Okay, not really. I just disappeared upstairs with Desmond.

Desmond is eight. And way smarter than I am. We went and practiced our ninja kicks and invented some very um, inventive kung fu moves.

And then we played an existential pirate game that I can’t really explain other than that it involved pirates and discussing varying degrees of nothingness. Des was better at conceptualizing it than I was.

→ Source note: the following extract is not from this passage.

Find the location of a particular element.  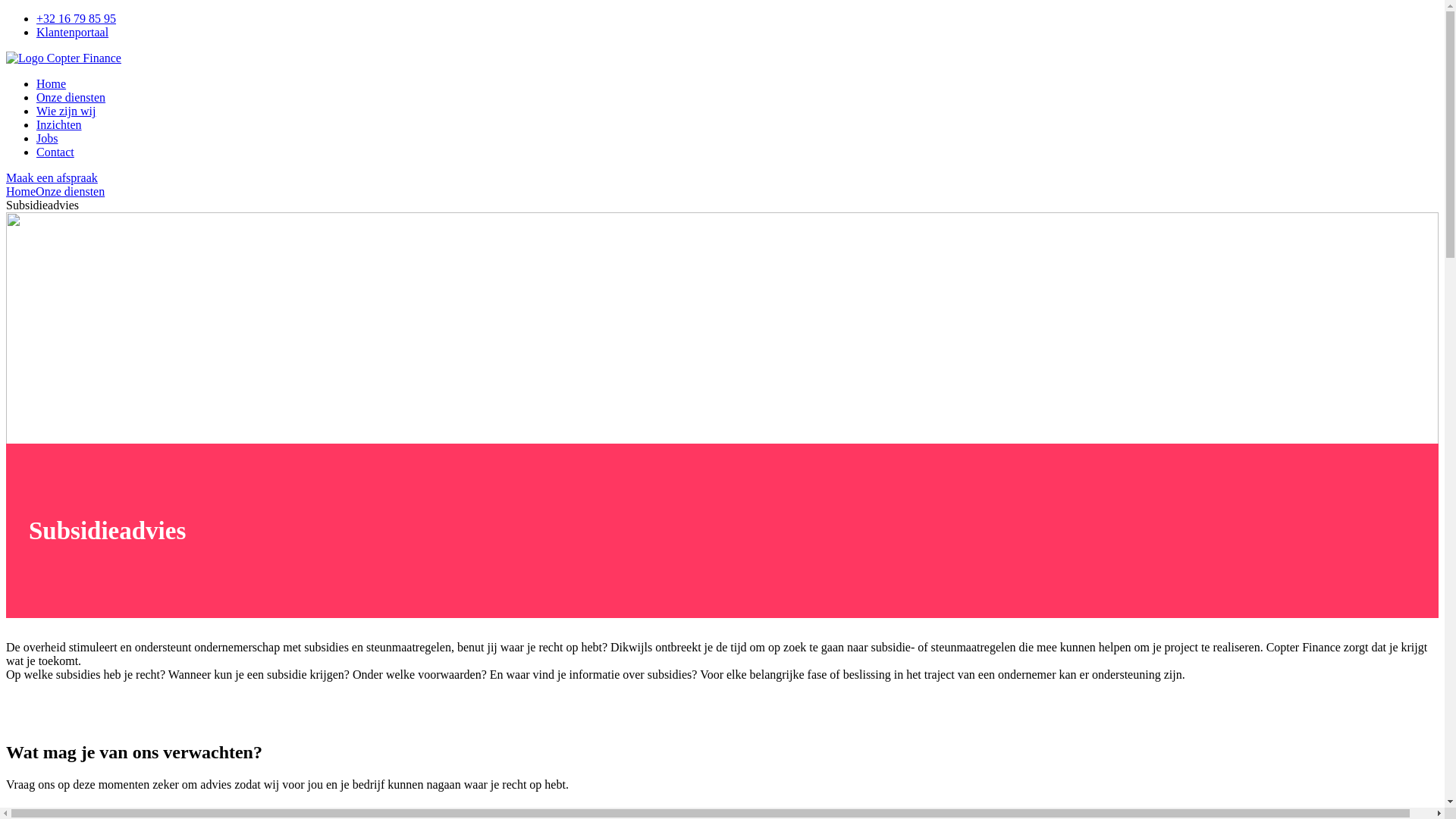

But eventually bedtime rolled around which meant (for me) going back to the world of grown ups. They were still playing charades and I was still acting like I was eight. Maybe not as obnoxiously as it seems in my mind, but there was definitely some yawning and eye-rolling.

The first insight.

Luckily I’d spend the better part of the weekend doing Shiva Nata (my wacky yoga brain training thing), which is all about generating big, fat insights and light bulb moments.

Here’s one of them.

It dawned on me (thanks, neural connections) that I’d spent my entire childhood impatiently waiting to grow up. Because, you know what? I didn’t really like being a kid.

Is that sad? Hmmm. Maybe, but that’s not the point.

Mainly I just didn’t like being told what to do. Between being told what to learn in school and how to play at summer camp, it was all about resistance to being herded, guided and grouped.

Other people always had the final say over how I spent my time. No one ever consulted me, and the things they came up with were stupid things like charades.

And since I always had a much better idea of what the best thing to do would be, it seemed as though life would be a lot easier if people would just let me do my thing.

Since I wasn’t equipped with quite the right skills to deal with all that resistance and frustration, I just waited.

For a really, really long time.

In high school people said that at university you’d be able to take classes you actually liked. But then it turned out that at university they didn’t really like you to think for yourself and that you had to wait for graduate school to do real thinking. And then it turned out that wasn’t true either.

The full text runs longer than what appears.